Exercise prompt:
Put every line of the material below into a JSON list of strings, one string per line, leaving out any blank lines.

BEGIN Supplied data

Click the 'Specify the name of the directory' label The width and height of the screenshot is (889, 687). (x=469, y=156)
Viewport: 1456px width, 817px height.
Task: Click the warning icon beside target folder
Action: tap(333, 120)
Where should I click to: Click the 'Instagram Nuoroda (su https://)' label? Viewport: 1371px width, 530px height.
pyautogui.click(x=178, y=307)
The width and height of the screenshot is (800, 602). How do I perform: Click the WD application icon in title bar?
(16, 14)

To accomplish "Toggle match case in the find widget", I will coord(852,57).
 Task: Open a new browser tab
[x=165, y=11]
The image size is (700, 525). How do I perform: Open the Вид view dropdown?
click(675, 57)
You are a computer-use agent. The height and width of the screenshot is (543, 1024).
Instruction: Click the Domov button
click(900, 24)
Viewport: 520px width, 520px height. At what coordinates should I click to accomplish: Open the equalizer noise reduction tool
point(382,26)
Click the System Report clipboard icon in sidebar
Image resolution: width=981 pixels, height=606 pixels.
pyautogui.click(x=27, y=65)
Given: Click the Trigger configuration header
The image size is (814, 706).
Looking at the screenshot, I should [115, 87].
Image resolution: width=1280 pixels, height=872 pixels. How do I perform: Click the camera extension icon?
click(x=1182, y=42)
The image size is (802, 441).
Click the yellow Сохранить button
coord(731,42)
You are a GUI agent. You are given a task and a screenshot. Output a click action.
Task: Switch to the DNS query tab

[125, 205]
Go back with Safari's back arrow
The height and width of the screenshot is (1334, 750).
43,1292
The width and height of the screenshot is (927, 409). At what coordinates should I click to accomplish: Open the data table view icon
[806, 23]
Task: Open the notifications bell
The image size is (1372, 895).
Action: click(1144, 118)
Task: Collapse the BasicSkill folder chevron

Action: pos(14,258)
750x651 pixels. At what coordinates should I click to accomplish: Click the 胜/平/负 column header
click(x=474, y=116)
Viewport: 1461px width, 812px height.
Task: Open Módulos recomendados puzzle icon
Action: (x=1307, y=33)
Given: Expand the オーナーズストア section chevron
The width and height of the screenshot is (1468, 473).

END Supplied data

Response below:
[
  "Click the 'Specify the name of the directory' label The width and height of the screenshot is (889, 687). (x=469, y=156)",
  "Viewport: 1456px width, 817px height.",
  "Task: Click the warning icon beside target folder",
  "Action: tap(333, 120)",
  "Where should I click to: Click the 'Instagram Nuoroda (su https://)' label? Viewport: 1371px width, 530px height.",
  "pyautogui.click(x=178, y=307)",
  "The width and height of the screenshot is (800, 602). How do I perform: Click the WD application icon in title bar?",
  "(16, 14)",
  "To accomplish \"Toggle match case in the find widget\", I will coord(852,57).",
  " Task: Open a new browser tab",
  "[x=165, y=11]",
  "The image size is (700, 525). How do I perform: Open the Вид view dropdown?",
  "click(675, 57)",
  "You are a computer-use agent. The height and width of the screenshot is (543, 1024).",
  "Instruction: Click the Domov button",
  "click(900, 24)",
  "Viewport: 520px width, 520px height. At what coordinates should I click to accomplish: Open the equalizer noise reduction tool",
  "point(382,26)",
  "Click the System Report clipboard icon in sidebar",
  "Image resolution: width=981 pixels, height=606 pixels.",
  "pyautogui.click(x=27, y=65)",
  "Given: Click the Trigger configuration header",
  "The image size is (814, 706).",
  "Looking at the screenshot, I should [115, 87].",
  "Image resolution: width=1280 pixels, height=872 pixels. How do I perform: Click the camera extension icon?",
  "click(x=1182, y=42)",
  "The image size is (802, 441).",
  "Click the yellow Сохранить button",
  "coord(731,42)",
  "You are a GUI agent. You are given a task and a screenshot. Output a click action.",
  "Task: Switch to the DNS query tab",
  "[125, 205]",
  "Go back with Safari's back arrow",
  "The height and width of the screenshot is (1334, 750).",
  "43,1292",
  "The width and height of the screenshot is (927, 409). At what coordinates should I click to accomplish: Open the data table view icon",
  "[806, 23]",
  "Task: Open the notifications bell",
  "The image size is (1372, 895).",
  "Action: click(1144, 118)",
  "Task: Collapse the BasicSkill folder chevron",
  "Action: pos(14,258)",
  "750x651 pixels. At what coordinates should I click to accomplish: Click the 胜/平/负 column header",
  "click(x=474, y=116)",
  "Viewport: 1461px width, 812px height.",
  "Task: Open Módulos recomendados puzzle icon",
  "Action: (x=1307, y=33)",
  "Given: Expand the オーナーズストア section chevron",
  "The width and height of the screenshot is (1468, 473)."
]